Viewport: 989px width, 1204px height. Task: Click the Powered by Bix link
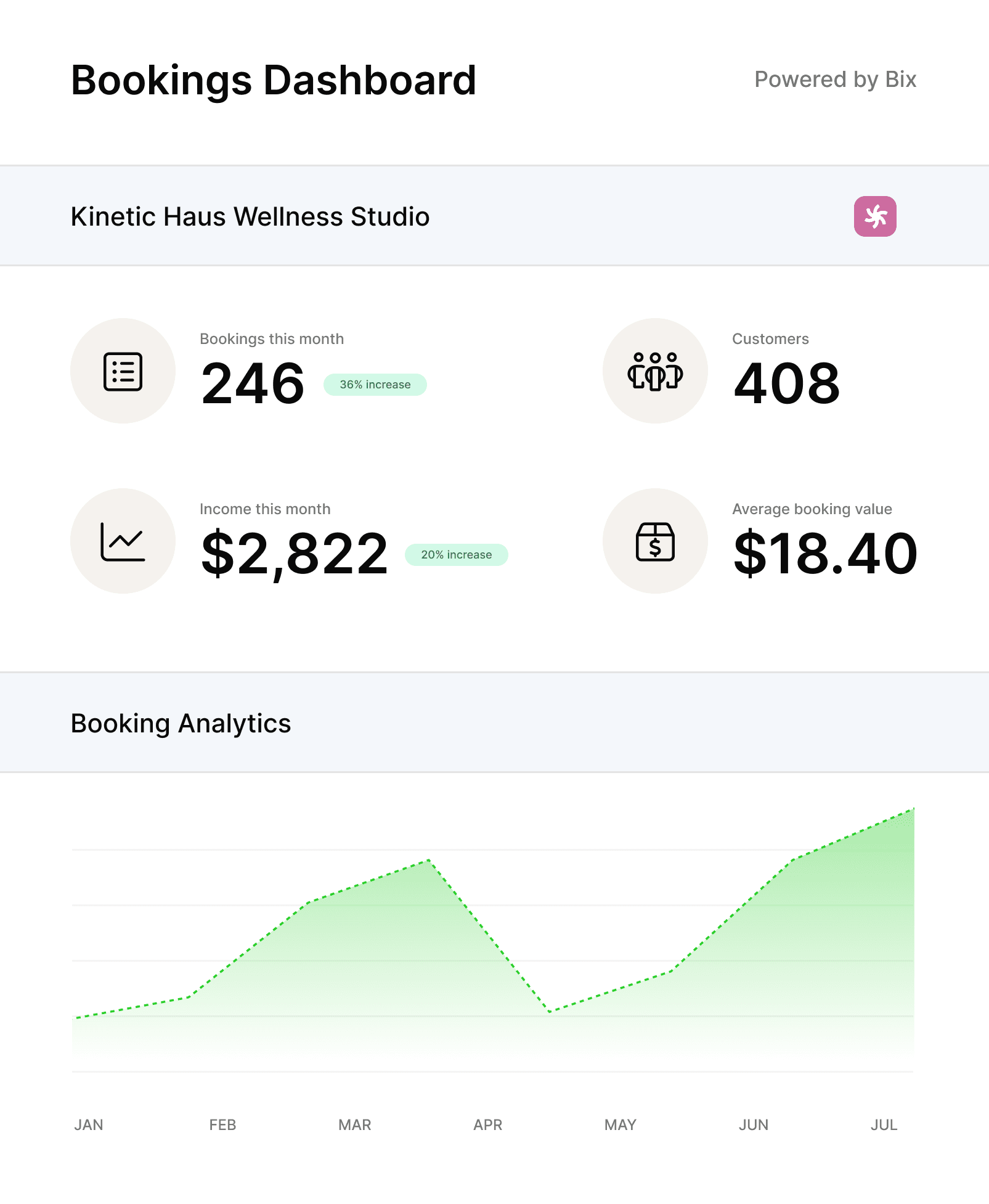click(x=835, y=80)
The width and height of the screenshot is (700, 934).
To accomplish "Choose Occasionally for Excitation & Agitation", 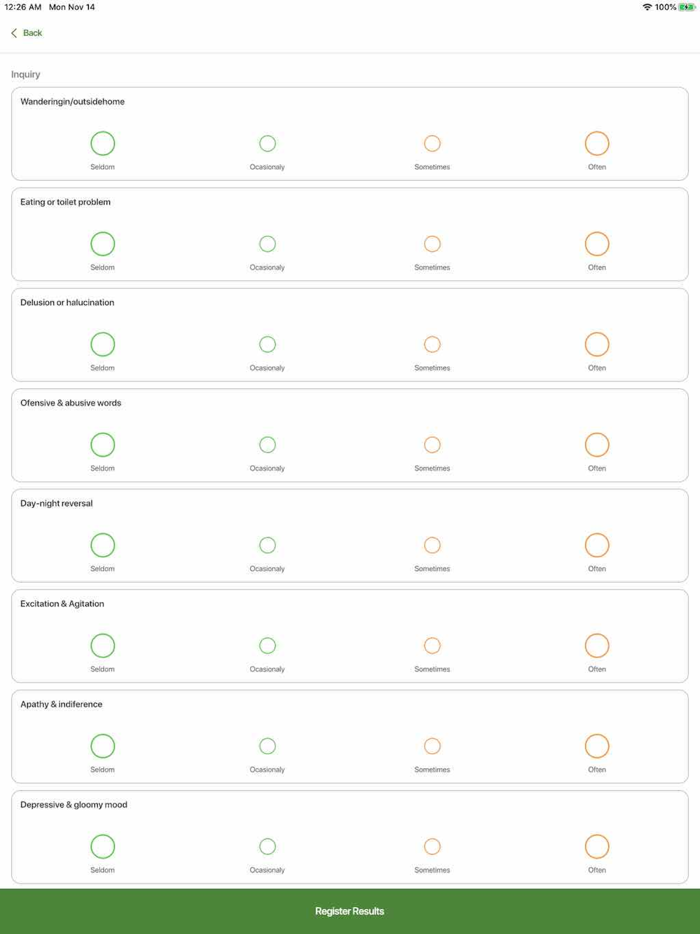I will [x=267, y=646].
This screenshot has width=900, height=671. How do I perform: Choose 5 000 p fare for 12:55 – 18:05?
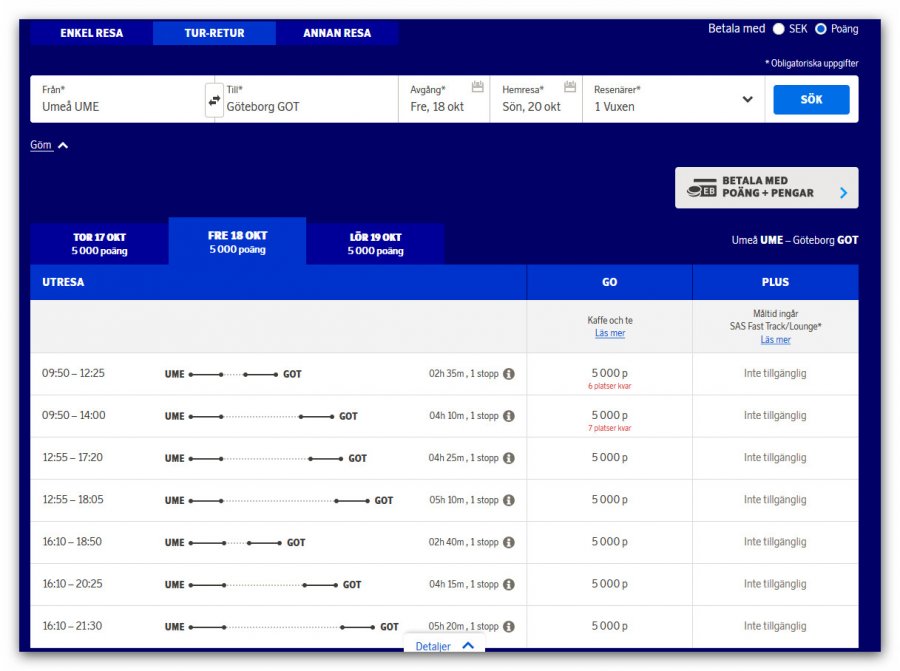pyautogui.click(x=609, y=500)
· · · · · · ·
--- THE TASK ---
Gather every line of the material that contains the word "screenshot". Case counts.

--- WRITTEN RESPONSE ---
The width and height of the screenshot is (700, 934).
This screenshot has width=900, height=671. How do I perform: Choose 5 000 p fare for 12:55 – 18:05?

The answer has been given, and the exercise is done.